The Future of Forensics
I have wanted to write this article for a couple years now. I have been talking about enterprise forensics problems and limitations for about 10 years or so, and the nature of the problems become increasingly relevant with each passing day.
The more I look at the “big data” problem, including the proliferation of terabyte and larger hard drives at the endpoint, massive centralized data repositories and the logistics of collecting and processing the data centrally - the more it becomes evident that the future of computer forensics must be based on four primary principles:
- Deduplication of data prior to searching, collection or other invasive functions
- Distributed processing at each endpoint with smart agents that are capable of decoding, decrypting, interpreting and searching all data types
- Cloud-based agent instruction and correlation of processed data indexes
- Centralized viewing of data and results from all distributed data sources
If you take a look at the ever expanding scope of data being created and disseminated, the challenge of using traditional, centralized computer forensic methods are unscalable. I have been doing enterprise forensics since 2003, a time when slow WAN speeds and 40GB hard drives were too much for the technology, and the user experience wasn’t very good.
Fast forward to today. It is true that WAN speeds have improved (which theoretically should help), but the size of hard drives and data repositories has grown even faster. In the end, the user experience of trying to view data over a WAN isn’t any better now than it was then. In fact, it is probably worse. You just can’t reasonably collect, process and view the quantity of data that exists in modern environments using the current centralized approach employed by most enterprise forensic tools. It times out and fails.
To combat this, there is a workaround (really more of a hack). You can deploy a forensic examiner (physical or virtual) to each physical location so you have LAN-based speeds to do your investigation. Or, you need to do some kind of remote/phone home collection to bring all of the data back to the central location and search it locally. But, this is not a reasonable approach for every situation, and it is almost always clunky and clumsy because it requires multiple attempts to collect data. This seldom results in a comprehensive data set as it generally precludes the ability to obtain data from small offices and remote users.

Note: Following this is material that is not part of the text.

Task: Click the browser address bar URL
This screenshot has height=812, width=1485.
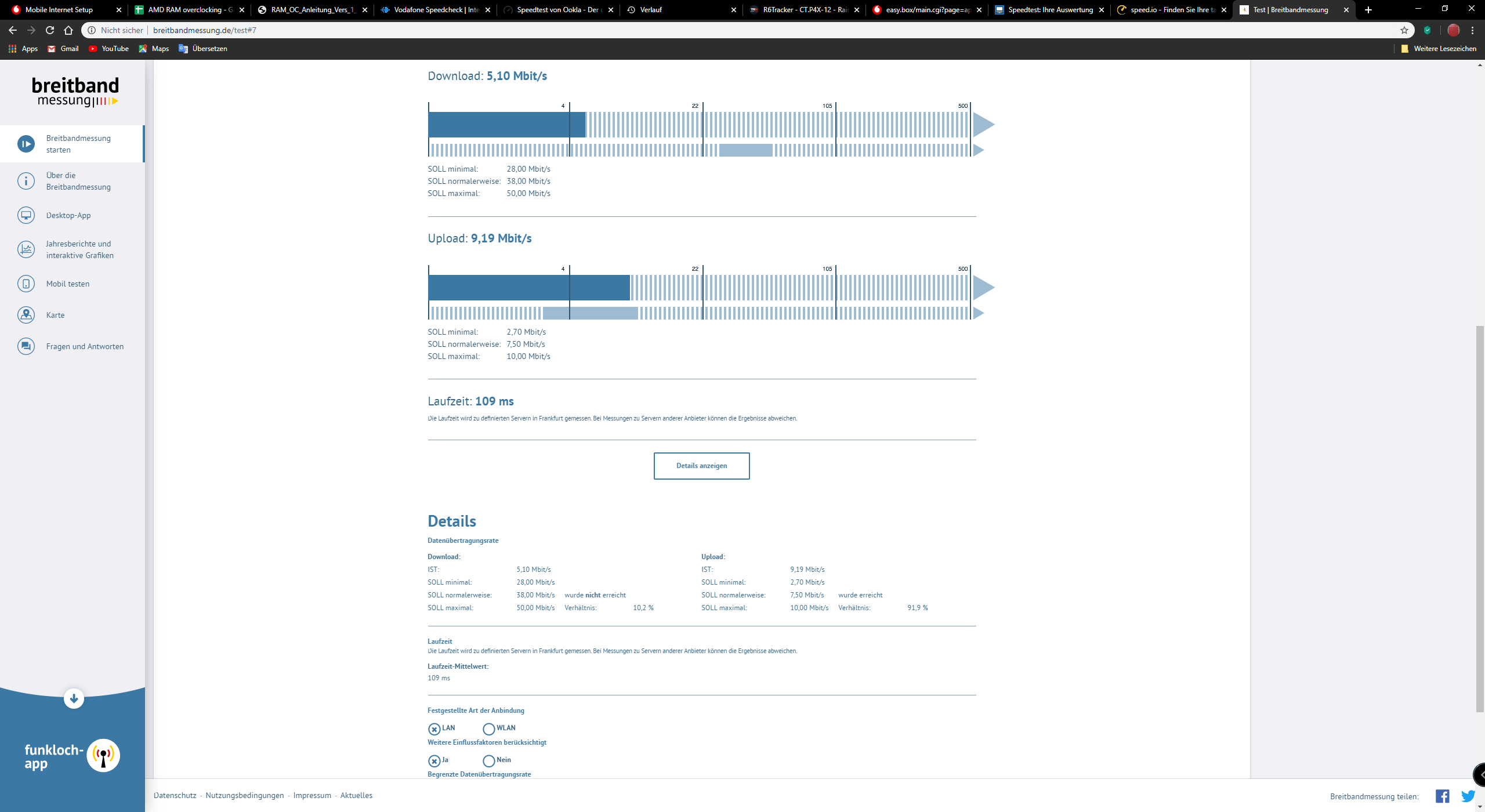Action: (204, 30)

Considering the increased capabilities of modern endpoints, it is now reasonable to push more of the workload down to the local machine, sending only the metadata associated with the search results back to a centralized location. In this way, it could be centrally indexed, queried and viewed almost instantaneously from the central console in the cloud.
At this point in the conversation, the logical question is: If native data that exists only on the endpoint needs to be viewed, how do you get to it? The answer: It could be requested by the interface in the cloud and provided by the endpoints. The endpoints would need to check in at rapid intervals for instructions if their data was being reviewed, and the endpoints could serve up requested data to be viewed by the central console. Most live preview functionality works similar to this now, with the exception that console reaches out the endpoint, instead of the other way around. Either way will work if the endpoints check in frequently enough.

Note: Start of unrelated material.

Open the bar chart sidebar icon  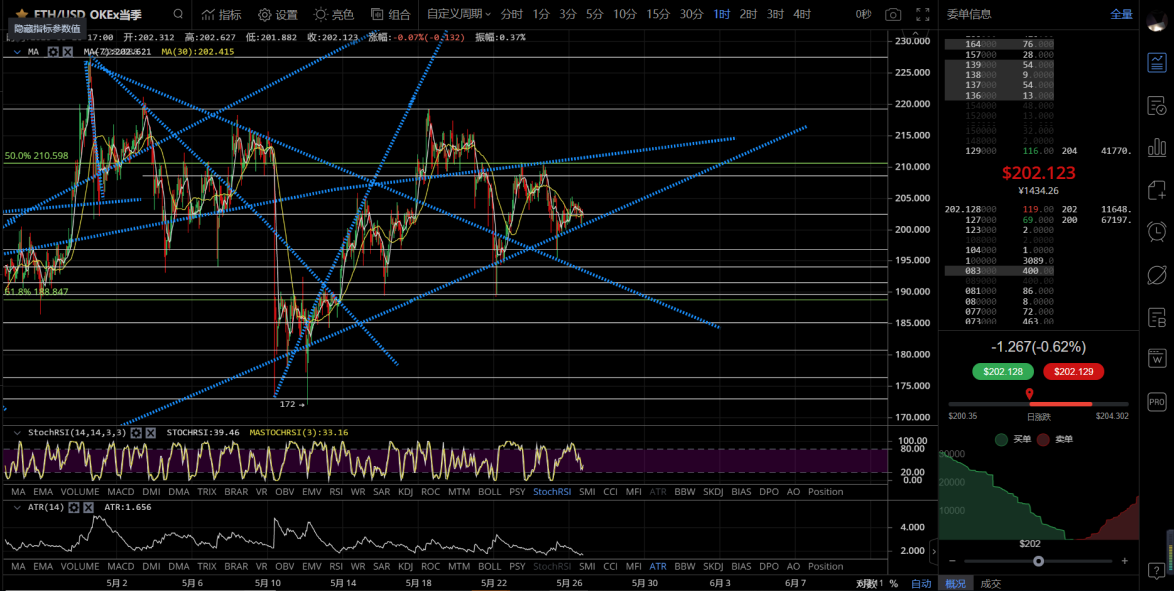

Considering my background in forensic software design, there is a temptation to turn this post into a series of feature requests and architecture diagrams, but I probably shouldn’t go any deeper than this. I am happy to work with any forensic software company and whiteboard out an architecture diagram and set of features for a system such as this. I would love to see someone make it and to be a part of it. It would make my life in enterprise forensics a lot easier.